▶ **Goal of the exercise**
Write out every line exactly, from the first line of the records below through the line that contains "Given: Click the Start Date input field".

------------------------------------------------------------

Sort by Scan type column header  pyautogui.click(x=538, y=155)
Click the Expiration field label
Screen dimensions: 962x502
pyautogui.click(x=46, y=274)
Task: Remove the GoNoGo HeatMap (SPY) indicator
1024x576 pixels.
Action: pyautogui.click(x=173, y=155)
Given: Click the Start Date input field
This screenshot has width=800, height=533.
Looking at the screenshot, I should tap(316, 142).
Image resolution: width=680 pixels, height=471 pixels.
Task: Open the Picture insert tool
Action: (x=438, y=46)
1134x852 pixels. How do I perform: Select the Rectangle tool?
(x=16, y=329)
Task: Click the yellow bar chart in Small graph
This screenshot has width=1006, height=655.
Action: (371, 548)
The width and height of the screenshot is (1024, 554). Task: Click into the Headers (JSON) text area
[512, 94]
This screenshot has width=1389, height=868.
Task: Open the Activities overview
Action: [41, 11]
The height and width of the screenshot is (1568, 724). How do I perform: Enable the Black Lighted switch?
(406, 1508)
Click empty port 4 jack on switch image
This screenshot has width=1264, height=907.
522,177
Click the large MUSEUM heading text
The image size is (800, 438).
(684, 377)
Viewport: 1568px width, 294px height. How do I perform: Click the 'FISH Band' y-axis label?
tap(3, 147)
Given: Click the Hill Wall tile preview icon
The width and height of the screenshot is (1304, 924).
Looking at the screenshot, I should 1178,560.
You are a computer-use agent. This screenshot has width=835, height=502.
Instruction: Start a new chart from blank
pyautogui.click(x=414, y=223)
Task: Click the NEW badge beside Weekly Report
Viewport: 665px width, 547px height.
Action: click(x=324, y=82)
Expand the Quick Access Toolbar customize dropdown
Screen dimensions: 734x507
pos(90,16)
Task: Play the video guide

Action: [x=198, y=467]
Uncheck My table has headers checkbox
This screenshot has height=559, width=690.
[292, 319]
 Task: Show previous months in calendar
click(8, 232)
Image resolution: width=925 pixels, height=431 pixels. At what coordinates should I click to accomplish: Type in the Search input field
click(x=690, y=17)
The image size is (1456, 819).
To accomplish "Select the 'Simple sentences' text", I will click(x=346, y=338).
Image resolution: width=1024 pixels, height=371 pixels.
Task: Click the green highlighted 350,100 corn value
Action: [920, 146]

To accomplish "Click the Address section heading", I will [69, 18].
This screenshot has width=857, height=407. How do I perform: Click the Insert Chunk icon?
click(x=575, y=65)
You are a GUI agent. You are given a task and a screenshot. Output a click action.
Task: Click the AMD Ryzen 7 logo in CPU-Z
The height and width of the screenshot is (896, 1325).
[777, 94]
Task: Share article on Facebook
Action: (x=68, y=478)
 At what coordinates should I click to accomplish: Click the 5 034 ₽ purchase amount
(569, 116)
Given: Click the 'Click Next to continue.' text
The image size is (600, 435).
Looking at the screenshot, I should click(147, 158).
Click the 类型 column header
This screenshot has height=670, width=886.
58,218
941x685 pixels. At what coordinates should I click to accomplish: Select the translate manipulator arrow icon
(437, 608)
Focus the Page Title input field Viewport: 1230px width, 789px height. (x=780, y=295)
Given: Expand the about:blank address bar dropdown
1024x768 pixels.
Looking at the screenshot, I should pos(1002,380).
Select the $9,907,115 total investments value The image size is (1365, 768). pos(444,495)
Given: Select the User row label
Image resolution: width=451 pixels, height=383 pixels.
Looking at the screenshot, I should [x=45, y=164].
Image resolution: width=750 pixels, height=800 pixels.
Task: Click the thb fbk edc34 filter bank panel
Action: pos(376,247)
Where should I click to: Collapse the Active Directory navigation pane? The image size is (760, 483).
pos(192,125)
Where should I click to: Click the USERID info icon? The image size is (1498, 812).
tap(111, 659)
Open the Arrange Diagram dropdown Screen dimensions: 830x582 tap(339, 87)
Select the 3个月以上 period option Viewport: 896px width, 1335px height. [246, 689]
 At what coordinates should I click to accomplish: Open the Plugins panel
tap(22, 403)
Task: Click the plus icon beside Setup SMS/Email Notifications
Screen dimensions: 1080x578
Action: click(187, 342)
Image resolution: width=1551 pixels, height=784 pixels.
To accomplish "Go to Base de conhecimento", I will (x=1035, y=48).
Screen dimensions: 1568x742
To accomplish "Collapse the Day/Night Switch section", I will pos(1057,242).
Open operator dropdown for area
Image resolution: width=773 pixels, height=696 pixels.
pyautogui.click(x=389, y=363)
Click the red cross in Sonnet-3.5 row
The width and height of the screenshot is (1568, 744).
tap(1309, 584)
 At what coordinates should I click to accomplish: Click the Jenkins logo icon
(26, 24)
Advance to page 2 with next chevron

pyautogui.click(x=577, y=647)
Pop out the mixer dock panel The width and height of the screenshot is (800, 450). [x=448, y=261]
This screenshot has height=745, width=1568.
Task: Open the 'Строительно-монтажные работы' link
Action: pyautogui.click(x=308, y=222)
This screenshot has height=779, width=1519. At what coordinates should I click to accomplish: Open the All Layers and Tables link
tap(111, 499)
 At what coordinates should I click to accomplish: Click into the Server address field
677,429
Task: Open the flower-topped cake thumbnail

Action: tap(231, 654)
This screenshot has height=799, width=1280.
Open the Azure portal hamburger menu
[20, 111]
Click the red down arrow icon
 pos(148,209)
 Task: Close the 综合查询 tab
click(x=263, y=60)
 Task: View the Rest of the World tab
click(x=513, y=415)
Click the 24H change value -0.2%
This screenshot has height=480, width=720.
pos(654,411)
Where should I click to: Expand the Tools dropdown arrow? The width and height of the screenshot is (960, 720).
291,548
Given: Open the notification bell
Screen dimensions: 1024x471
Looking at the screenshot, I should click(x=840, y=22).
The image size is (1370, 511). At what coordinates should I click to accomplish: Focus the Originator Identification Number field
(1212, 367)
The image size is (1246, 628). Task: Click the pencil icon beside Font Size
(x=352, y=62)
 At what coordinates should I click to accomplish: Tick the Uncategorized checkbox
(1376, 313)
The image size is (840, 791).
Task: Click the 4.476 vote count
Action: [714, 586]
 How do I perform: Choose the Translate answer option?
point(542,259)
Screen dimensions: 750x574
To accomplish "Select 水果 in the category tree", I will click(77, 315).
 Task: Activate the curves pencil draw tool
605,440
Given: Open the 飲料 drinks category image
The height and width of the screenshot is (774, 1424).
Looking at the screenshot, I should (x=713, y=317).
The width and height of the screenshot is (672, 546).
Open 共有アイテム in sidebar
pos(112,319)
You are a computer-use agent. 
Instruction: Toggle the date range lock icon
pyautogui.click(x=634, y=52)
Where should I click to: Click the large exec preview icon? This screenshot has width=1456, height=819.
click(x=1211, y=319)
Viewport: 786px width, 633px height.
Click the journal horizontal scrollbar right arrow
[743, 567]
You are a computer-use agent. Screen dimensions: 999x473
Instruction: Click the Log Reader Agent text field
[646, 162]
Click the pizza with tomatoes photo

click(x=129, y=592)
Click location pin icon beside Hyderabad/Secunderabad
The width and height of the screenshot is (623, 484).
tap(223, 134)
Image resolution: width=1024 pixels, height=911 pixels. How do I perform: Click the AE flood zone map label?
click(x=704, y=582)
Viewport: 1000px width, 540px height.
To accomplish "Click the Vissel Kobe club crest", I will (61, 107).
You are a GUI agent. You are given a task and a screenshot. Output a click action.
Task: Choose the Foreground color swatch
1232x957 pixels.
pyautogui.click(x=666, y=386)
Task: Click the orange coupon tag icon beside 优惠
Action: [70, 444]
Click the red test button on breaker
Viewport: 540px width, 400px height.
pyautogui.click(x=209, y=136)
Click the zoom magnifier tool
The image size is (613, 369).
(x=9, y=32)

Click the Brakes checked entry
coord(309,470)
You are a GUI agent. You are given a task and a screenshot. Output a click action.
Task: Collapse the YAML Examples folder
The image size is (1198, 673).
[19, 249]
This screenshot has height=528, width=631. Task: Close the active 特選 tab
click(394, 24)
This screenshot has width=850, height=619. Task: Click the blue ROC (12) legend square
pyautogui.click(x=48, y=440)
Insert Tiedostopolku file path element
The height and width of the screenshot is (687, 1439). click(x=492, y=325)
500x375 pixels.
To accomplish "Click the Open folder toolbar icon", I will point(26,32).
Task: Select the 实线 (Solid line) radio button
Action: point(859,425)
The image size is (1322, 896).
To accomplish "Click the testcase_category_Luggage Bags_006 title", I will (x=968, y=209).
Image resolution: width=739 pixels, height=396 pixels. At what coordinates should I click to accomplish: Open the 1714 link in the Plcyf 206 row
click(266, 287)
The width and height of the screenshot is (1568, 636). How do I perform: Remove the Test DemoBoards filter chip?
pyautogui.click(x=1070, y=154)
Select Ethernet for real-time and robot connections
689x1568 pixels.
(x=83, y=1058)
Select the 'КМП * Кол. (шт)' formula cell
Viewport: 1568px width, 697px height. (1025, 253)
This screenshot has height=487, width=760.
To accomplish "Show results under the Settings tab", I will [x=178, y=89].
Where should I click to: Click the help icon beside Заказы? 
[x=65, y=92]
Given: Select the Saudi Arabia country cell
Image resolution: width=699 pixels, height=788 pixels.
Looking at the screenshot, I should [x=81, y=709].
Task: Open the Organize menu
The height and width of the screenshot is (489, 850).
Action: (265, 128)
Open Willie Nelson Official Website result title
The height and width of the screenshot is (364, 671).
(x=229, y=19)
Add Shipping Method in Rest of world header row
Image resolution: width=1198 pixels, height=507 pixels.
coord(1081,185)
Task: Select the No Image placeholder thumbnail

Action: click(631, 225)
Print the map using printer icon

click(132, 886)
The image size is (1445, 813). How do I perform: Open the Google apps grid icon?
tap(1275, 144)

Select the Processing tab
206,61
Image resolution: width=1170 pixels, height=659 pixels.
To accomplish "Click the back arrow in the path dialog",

------------------------------------------------------------

▶ **Task output**
Sort by Scan type column header  pyautogui.click(x=538, y=155)
Click the Expiration field label
Screen dimensions: 962x502
pyautogui.click(x=46, y=274)
Task: Remove the GoNoGo HeatMap (SPY) indicator
1024x576 pixels.
Action: pyautogui.click(x=173, y=155)
Given: Click the Start Date input field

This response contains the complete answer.